Requirement —
Transcribe exactly, and only, the lines from the one containing "Open Disk Management under Storage" through the end of the entries below, leaving the pictures out.
=== Begin Enclosure ===
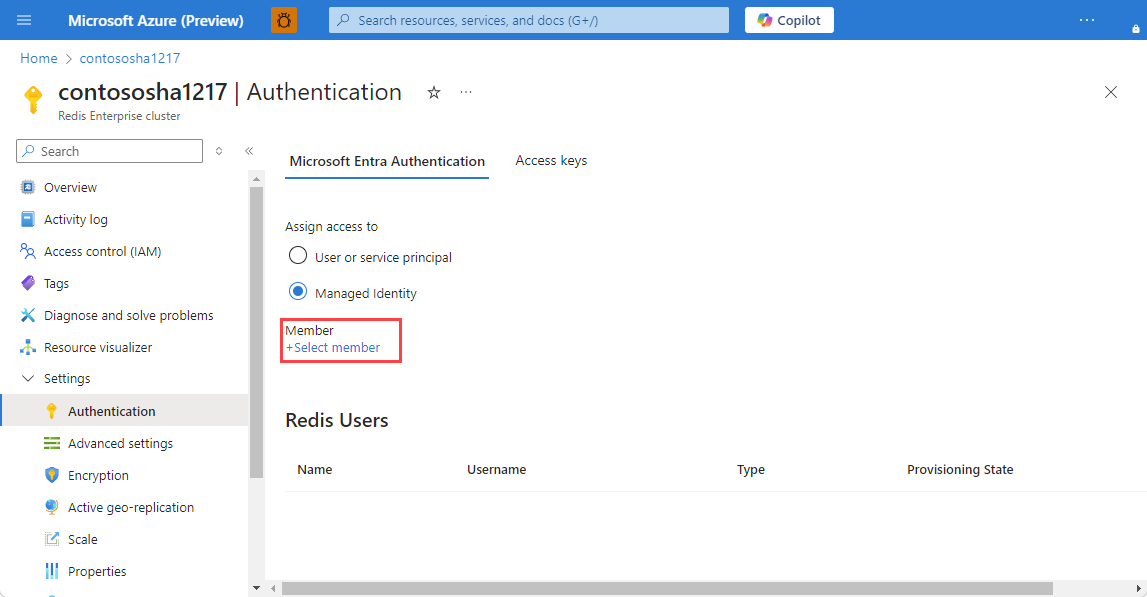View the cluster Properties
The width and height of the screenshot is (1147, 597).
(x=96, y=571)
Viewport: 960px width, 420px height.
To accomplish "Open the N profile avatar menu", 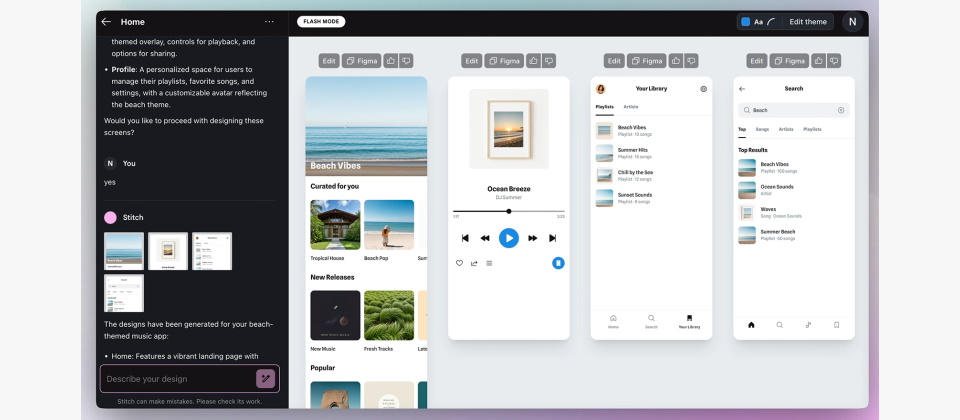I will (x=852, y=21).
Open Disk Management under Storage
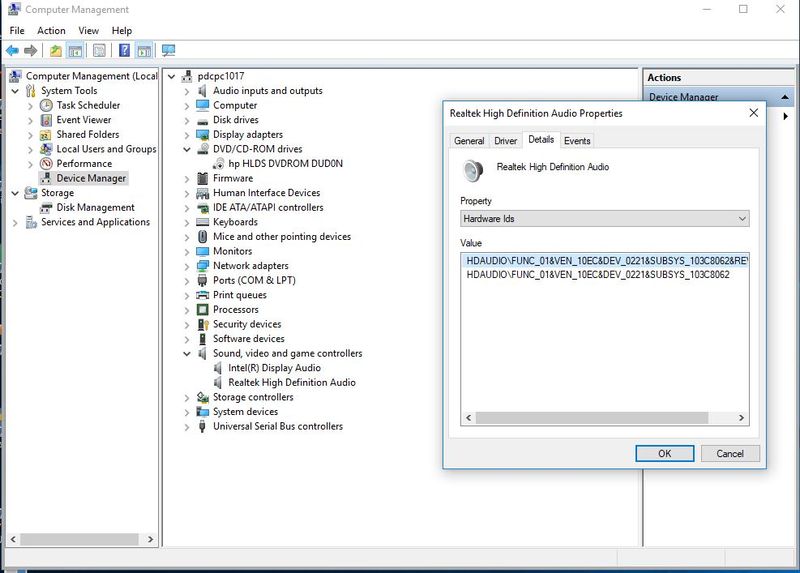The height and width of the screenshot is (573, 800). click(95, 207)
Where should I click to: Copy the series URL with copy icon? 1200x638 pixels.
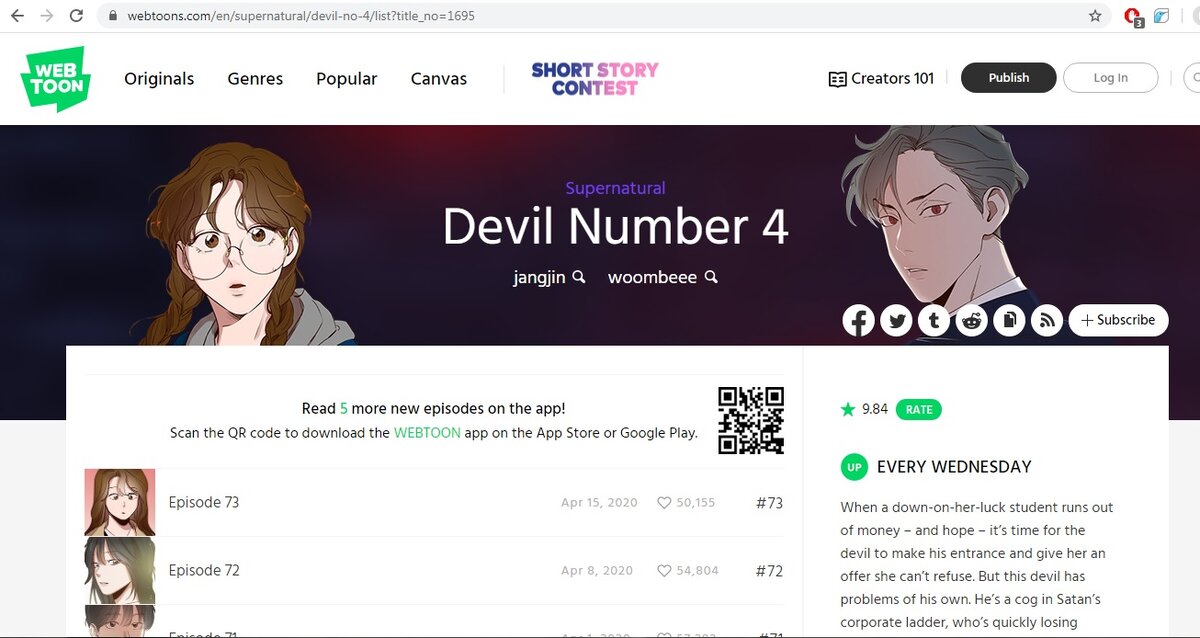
=== End Enclosure ===
Task output —
Open Disk Management under Storage
The height and width of the screenshot is (573, 800). click(95, 207)
Where should I click to: Copy the series URL with copy icon? 1200x638 pixels.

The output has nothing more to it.